··· Records for this exercise

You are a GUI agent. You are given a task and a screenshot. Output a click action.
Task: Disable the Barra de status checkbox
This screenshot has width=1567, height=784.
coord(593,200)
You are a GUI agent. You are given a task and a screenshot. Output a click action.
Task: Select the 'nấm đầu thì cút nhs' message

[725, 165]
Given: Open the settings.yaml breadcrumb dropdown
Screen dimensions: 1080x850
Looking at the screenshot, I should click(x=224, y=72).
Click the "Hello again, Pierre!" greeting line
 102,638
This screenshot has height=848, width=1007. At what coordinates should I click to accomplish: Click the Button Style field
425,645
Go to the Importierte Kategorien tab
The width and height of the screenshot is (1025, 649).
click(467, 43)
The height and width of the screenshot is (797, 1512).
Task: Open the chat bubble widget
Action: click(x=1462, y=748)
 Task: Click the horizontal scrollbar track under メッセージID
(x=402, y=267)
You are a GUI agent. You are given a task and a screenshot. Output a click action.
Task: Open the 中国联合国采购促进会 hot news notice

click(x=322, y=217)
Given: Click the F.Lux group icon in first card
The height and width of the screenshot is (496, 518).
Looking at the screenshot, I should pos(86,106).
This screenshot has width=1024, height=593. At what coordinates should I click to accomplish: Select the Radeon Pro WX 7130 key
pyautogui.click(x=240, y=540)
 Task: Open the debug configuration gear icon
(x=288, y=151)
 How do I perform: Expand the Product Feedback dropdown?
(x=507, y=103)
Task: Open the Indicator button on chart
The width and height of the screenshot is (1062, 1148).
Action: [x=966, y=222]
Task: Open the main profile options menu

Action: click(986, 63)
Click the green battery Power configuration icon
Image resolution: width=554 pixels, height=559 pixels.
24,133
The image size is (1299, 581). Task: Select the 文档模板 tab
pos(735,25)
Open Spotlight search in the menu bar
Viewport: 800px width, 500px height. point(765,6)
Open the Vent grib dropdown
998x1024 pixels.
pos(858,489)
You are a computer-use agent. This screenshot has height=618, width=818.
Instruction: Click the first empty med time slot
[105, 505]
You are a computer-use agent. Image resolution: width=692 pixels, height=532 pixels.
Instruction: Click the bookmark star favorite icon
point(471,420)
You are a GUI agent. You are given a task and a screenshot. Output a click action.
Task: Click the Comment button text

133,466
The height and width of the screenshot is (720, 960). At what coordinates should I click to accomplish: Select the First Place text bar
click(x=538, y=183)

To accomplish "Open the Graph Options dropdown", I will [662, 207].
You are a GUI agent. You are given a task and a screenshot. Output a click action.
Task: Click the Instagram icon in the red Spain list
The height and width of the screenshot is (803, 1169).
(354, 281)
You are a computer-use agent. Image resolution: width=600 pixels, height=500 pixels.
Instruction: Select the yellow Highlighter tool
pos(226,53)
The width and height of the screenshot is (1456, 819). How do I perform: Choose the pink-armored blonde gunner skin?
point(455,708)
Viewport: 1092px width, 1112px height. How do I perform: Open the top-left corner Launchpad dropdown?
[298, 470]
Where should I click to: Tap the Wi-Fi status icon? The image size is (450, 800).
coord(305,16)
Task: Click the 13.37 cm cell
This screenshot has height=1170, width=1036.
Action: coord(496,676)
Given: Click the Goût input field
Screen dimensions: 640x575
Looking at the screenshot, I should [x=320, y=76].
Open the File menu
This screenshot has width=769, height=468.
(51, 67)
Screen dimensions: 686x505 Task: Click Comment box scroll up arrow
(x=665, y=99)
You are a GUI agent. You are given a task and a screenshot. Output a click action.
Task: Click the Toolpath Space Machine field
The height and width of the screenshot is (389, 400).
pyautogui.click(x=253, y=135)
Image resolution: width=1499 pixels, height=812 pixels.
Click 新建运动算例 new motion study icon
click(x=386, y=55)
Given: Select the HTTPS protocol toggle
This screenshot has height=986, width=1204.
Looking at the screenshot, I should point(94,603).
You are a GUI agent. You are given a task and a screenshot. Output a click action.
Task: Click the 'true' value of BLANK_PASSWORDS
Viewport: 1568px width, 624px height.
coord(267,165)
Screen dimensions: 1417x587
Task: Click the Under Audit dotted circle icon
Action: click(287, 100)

······

A complete, exact transcription of the records is needed.

You are a GUI agent. You are given a task and a screenshot. Output a click action.
Task: Disable the Barra de status checkbox
This screenshot has width=1567, height=784.
coord(593,200)
You are a GUI agent. You are given a task and a screenshot. Output a click action.
Task: Select the 'nấm đầu thì cút nhs' message

[725, 165]
Given: Open the settings.yaml breadcrumb dropdown
Screen dimensions: 1080x850
Looking at the screenshot, I should click(x=224, y=72).
Click the "Hello again, Pierre!" greeting line
 102,638
This screenshot has height=848, width=1007. At what coordinates should I click to accomplish: Click the Button Style field
425,645
Go to the Importierte Kategorien tab
The width and height of the screenshot is (1025, 649).
click(467, 43)
The height and width of the screenshot is (797, 1512).
Task: Open the chat bubble widget
Action: click(x=1462, y=748)
 Task: Click the horizontal scrollbar track under メッセージID
(x=402, y=267)
You are a GUI agent. You are given a task and a screenshot. Output a click action.
Task: Open the 中国联合国采购促进会 hot news notice

click(x=322, y=217)
Given: Click the F.Lux group icon in first card
The height and width of the screenshot is (496, 518).
Looking at the screenshot, I should pos(86,106).
This screenshot has width=1024, height=593. At what coordinates should I click to accomplish: Select the Radeon Pro WX 7130 key
pyautogui.click(x=240, y=540)
 Task: Open the debug configuration gear icon
(x=288, y=151)
 How do I perform: Expand the Product Feedback dropdown?
(x=507, y=103)
Task: Open the Indicator button on chart
The width and height of the screenshot is (1062, 1148).
Action: [x=966, y=222]
Task: Open the main profile options menu

Action: click(986, 63)
Click the green battery Power configuration icon
Image resolution: width=554 pixels, height=559 pixels.
24,133
The image size is (1299, 581). Task: Select the 文档模板 tab
pos(735,25)
Open Spotlight search in the menu bar
Viewport: 800px width, 500px height. point(765,6)
Open the Vent grib dropdown
998x1024 pixels.
pos(858,489)
You are a computer-use agent. This screenshot has height=618, width=818.
Instruction: Click the first empty med time slot
[105, 505]
You are a computer-use agent. Image resolution: width=692 pixels, height=532 pixels.
Instruction: Click the bookmark star favorite icon
point(471,420)
You are a GUI agent. You are given a task and a screenshot. Output a click action.
Task: Click the Comment button text

133,466
The height and width of the screenshot is (720, 960). At what coordinates should I click to accomplish: Select the First Place text bar
click(x=538, y=183)

To accomplish "Open the Graph Options dropdown", I will [662, 207].
You are a GUI agent. You are given a task and a screenshot. Output a click action.
Task: Click the Instagram icon in the red Spain list
The height and width of the screenshot is (803, 1169).
(354, 281)
You are a computer-use agent. Image resolution: width=600 pixels, height=500 pixels.
Instruction: Select the yellow Highlighter tool
pos(226,53)
The width and height of the screenshot is (1456, 819). How do I perform: Choose the pink-armored blonde gunner skin?
point(455,708)
Viewport: 1092px width, 1112px height. How do I perform: Open the top-left corner Launchpad dropdown?
[298, 470]
Where should I click to: Tap the Wi-Fi status icon? The image size is (450, 800).
coord(305,16)
Task: Click the 13.37 cm cell
This screenshot has height=1170, width=1036.
Action: coord(496,676)
Given: Click the Goût input field
Screen dimensions: 640x575
Looking at the screenshot, I should [x=320, y=76].
Open the File menu
This screenshot has width=769, height=468.
(51, 67)
Screen dimensions: 686x505 Task: Click Comment box scroll up arrow
(x=665, y=99)
You are a GUI agent. You are given a task and a screenshot. Output a click action.
Task: Click the Toolpath Space Machine field
The height and width of the screenshot is (389, 400).
pyautogui.click(x=253, y=135)
Image resolution: width=1499 pixels, height=812 pixels.
Click 新建运动算例 new motion study icon
click(x=386, y=55)
Given: Select the HTTPS protocol toggle
This screenshot has height=986, width=1204.
Looking at the screenshot, I should point(94,603).
You are a GUI agent. You are given a task and a screenshot. Output a click action.
Task: Click the 'true' value of BLANK_PASSWORDS
Viewport: 1568px width, 624px height.
coord(267,165)
Screen dimensions: 1417x587
Task: Click the Under Audit dotted circle icon
Action: click(287, 100)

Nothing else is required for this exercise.